----- Record list

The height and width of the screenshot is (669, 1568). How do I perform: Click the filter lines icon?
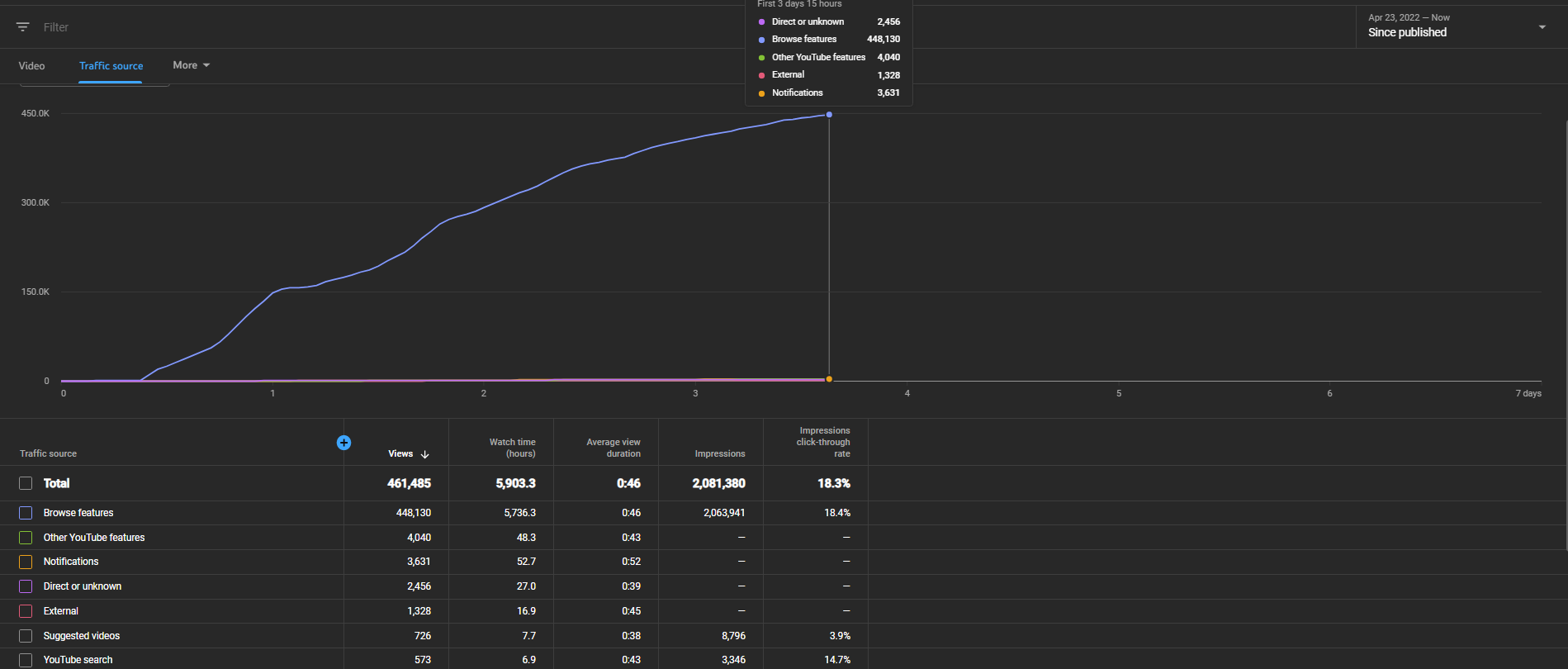[x=23, y=27]
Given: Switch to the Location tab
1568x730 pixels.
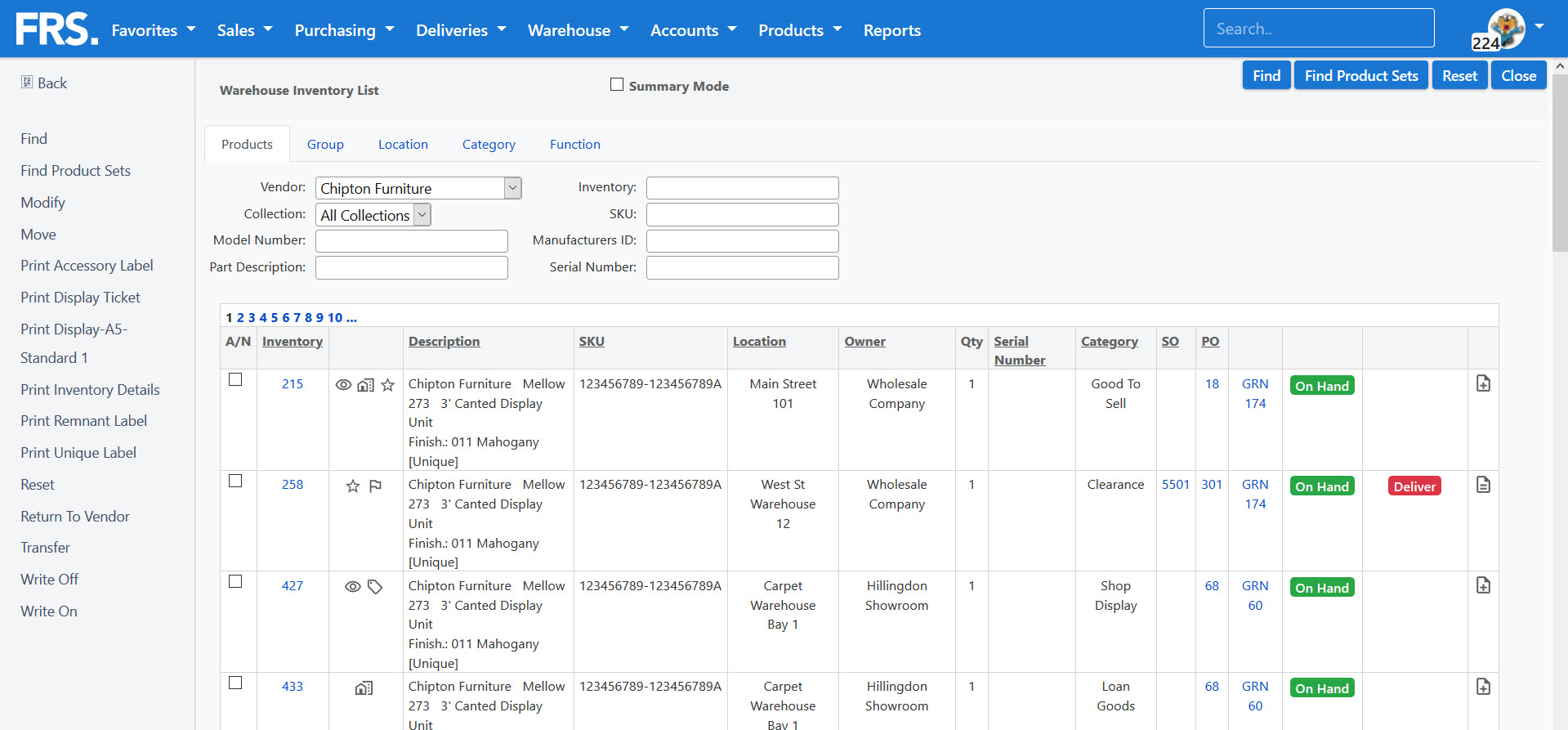Looking at the screenshot, I should (x=403, y=144).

----------

▸ Task prompt: Repeat all of the data above word for word, omitting the pictures.

▸ Problem solution:
The height and width of the screenshot is (669, 1568). How do I perform: Click the filter lines icon?
[x=23, y=27]
Given: Switch to the Location tab
1568x730 pixels.
Looking at the screenshot, I should (x=403, y=144).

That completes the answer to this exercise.